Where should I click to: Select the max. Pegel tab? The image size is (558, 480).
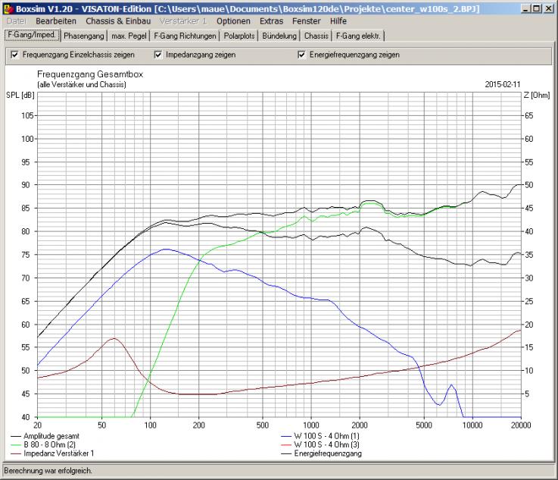click(x=129, y=36)
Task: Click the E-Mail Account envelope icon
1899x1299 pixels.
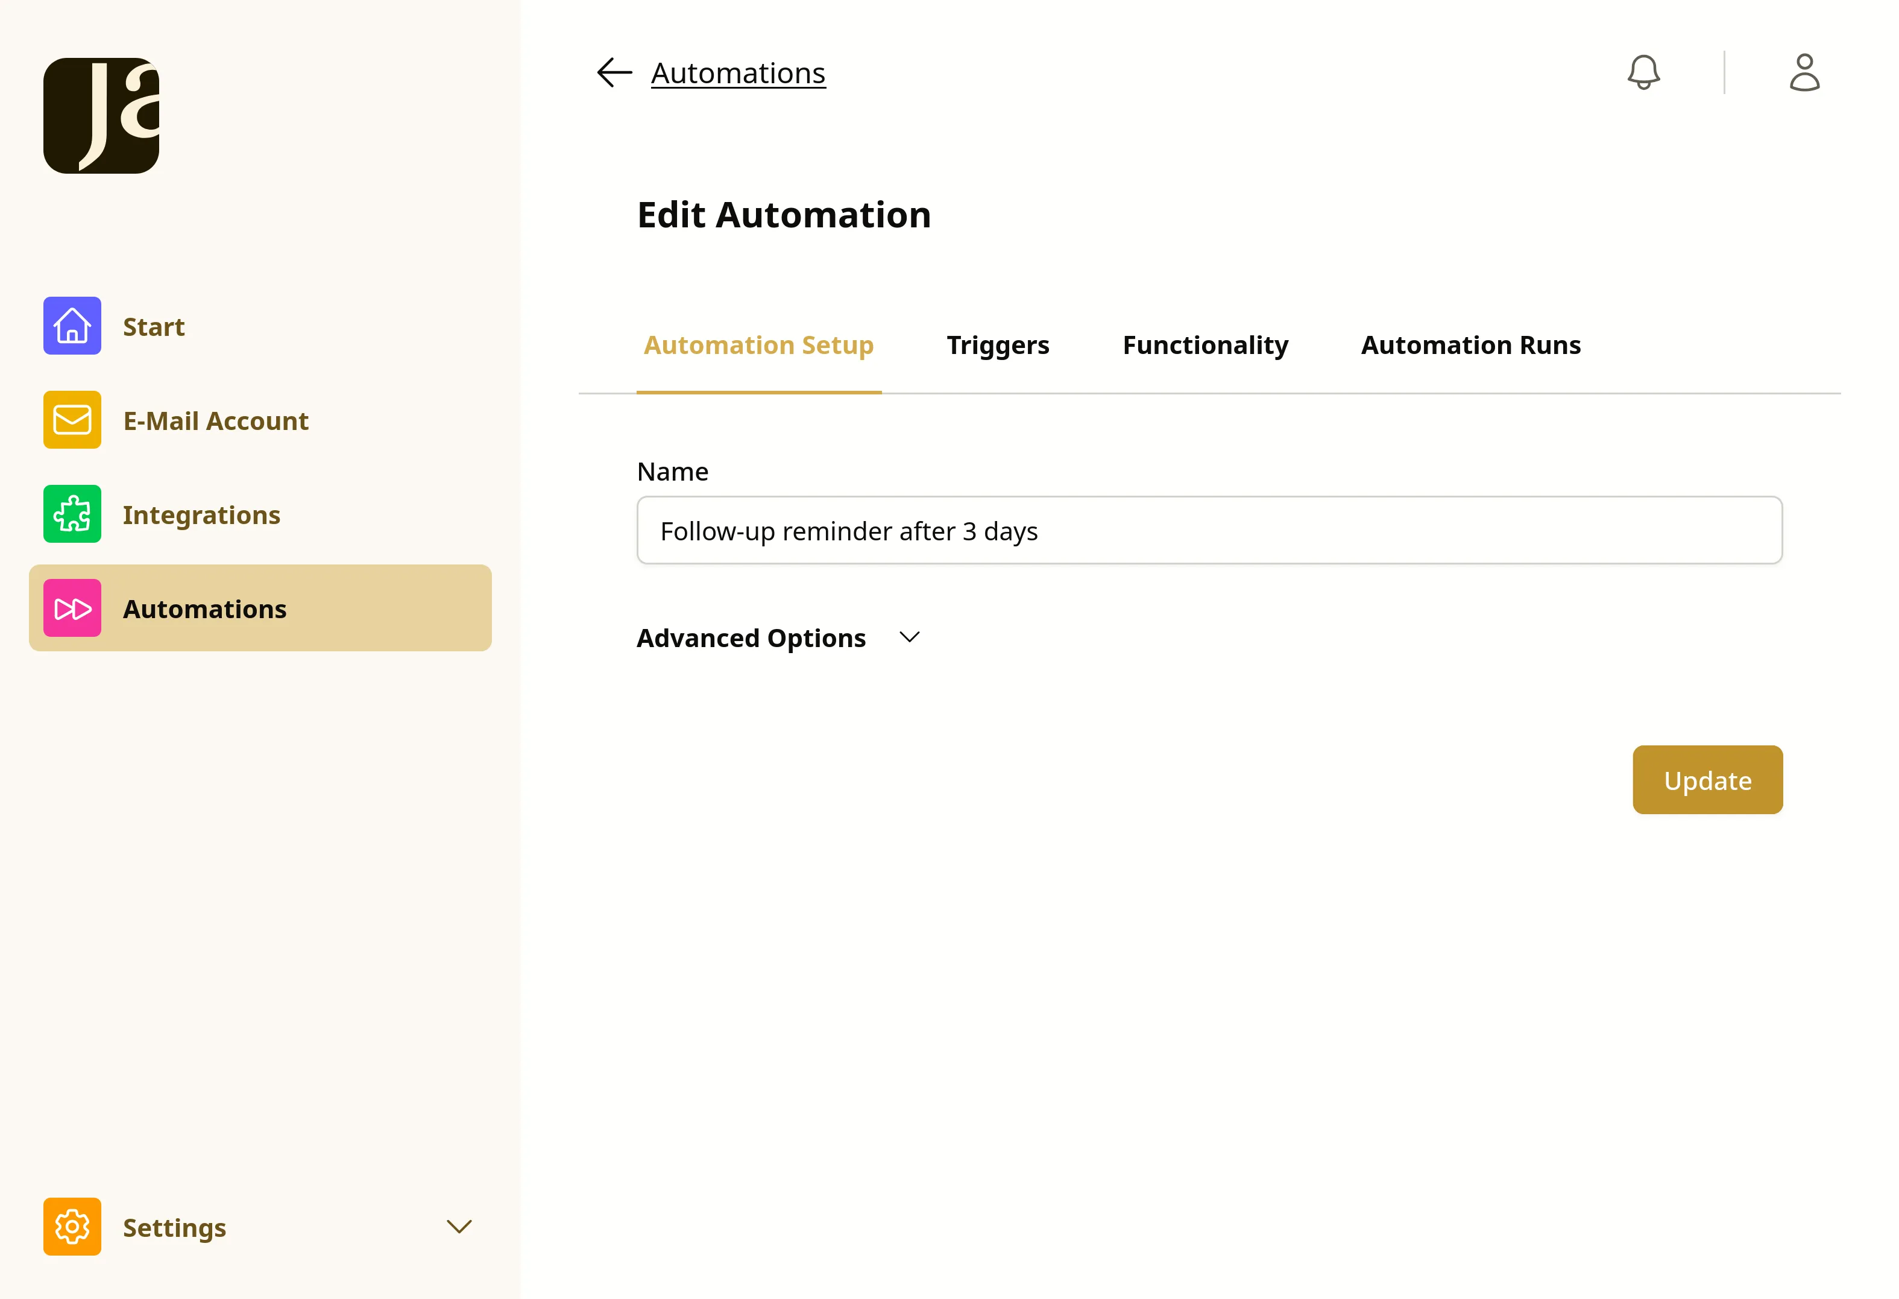Action: tap(72, 420)
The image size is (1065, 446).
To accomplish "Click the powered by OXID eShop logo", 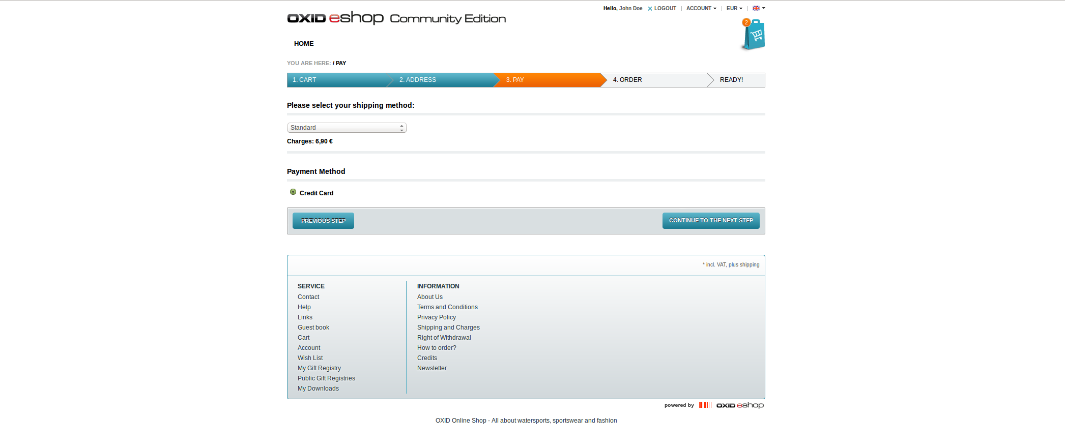I will tap(739, 405).
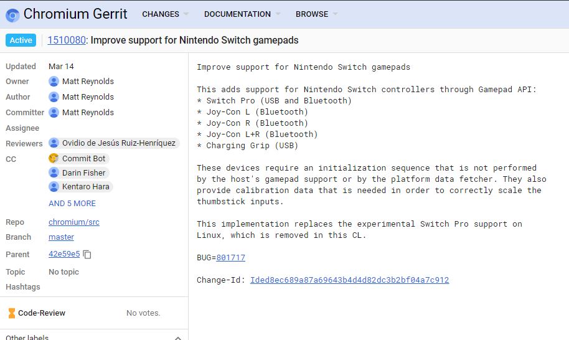Click the Ovidio reviewer avatar icon

pyautogui.click(x=54, y=143)
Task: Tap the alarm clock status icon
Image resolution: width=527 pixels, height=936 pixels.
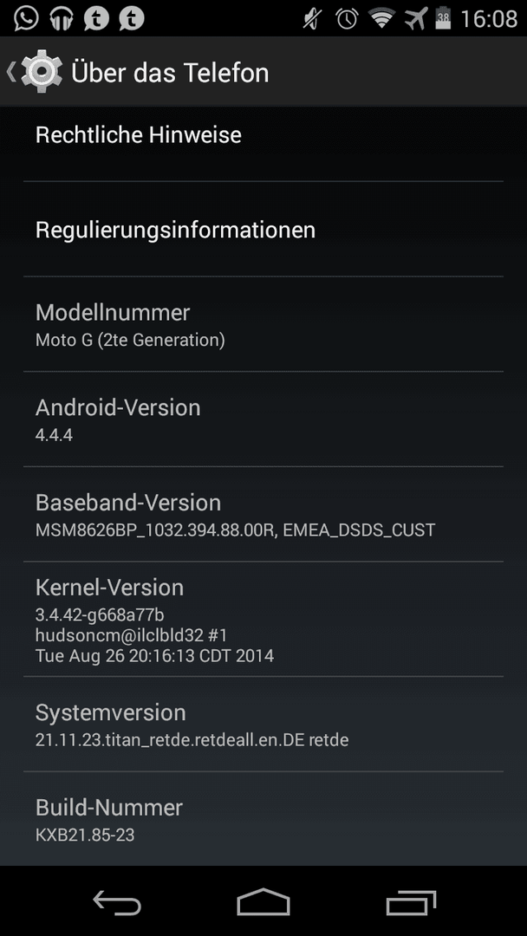Action: (347, 19)
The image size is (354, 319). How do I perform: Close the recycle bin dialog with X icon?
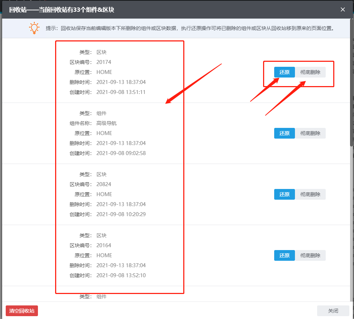(x=343, y=10)
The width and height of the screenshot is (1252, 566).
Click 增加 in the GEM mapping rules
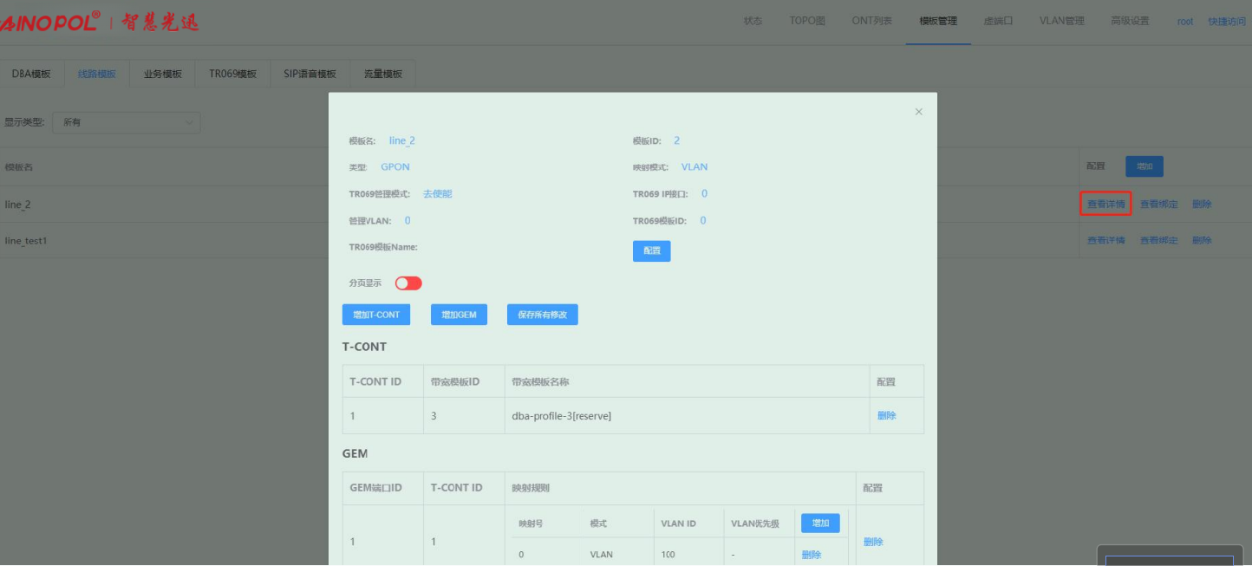pyautogui.click(x=819, y=523)

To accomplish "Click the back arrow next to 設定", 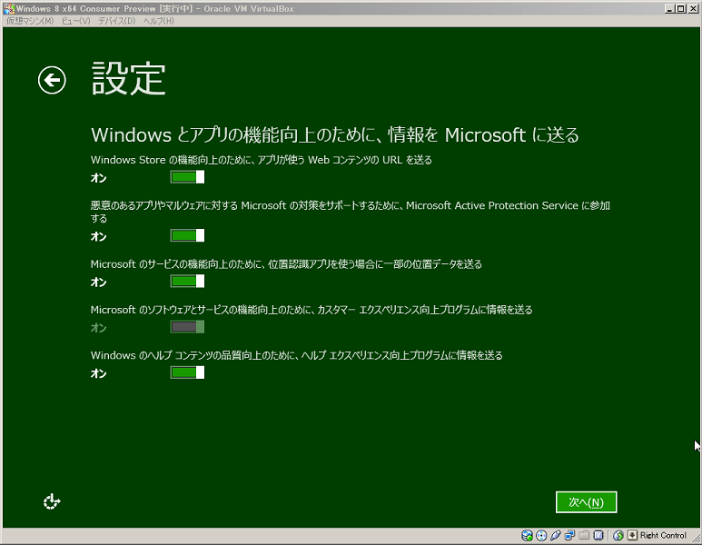I will click(52, 81).
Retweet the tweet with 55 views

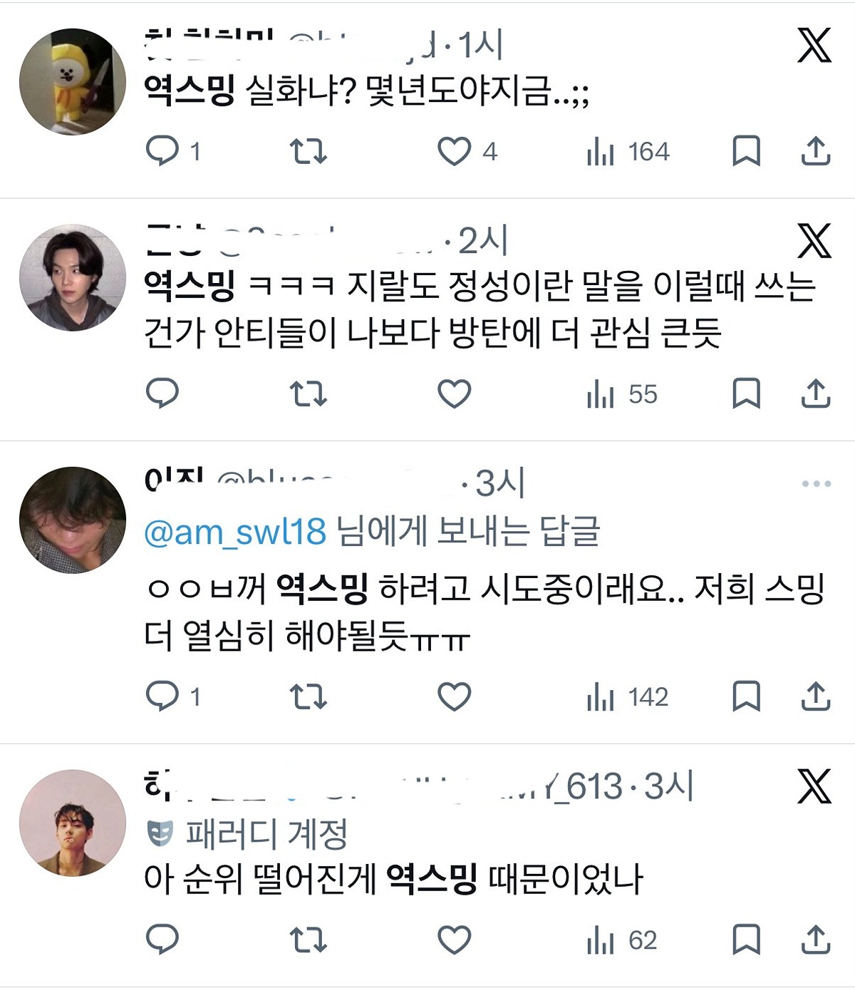(x=308, y=393)
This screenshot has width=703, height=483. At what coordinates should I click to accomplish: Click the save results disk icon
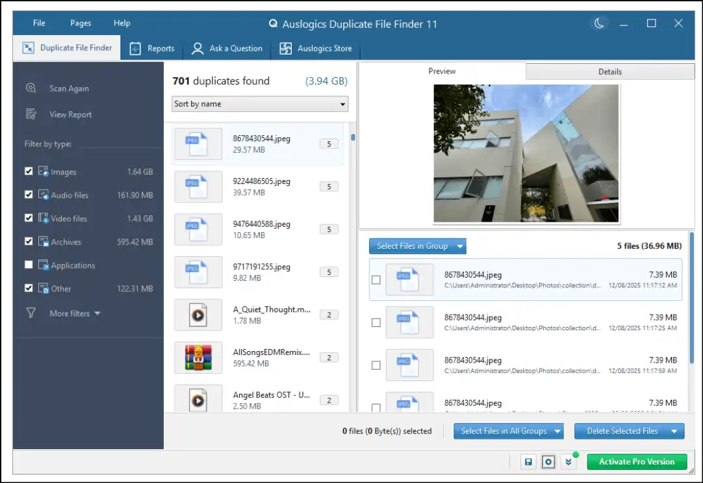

WHAT YOU NEED TO DO:
Copy out everything from the start of the records down to the line containing "Action: tap(72, 420)", including both ends. Leave the pictures out of your copy.

ANSWER TO THIS TASK:
Where should I click to: Select the max. Pegel tab? The image size is (558, 480).
click(x=129, y=36)
Task: Click the E-Mail Account envelope icon
1899x1299 pixels.
Action: tap(72, 420)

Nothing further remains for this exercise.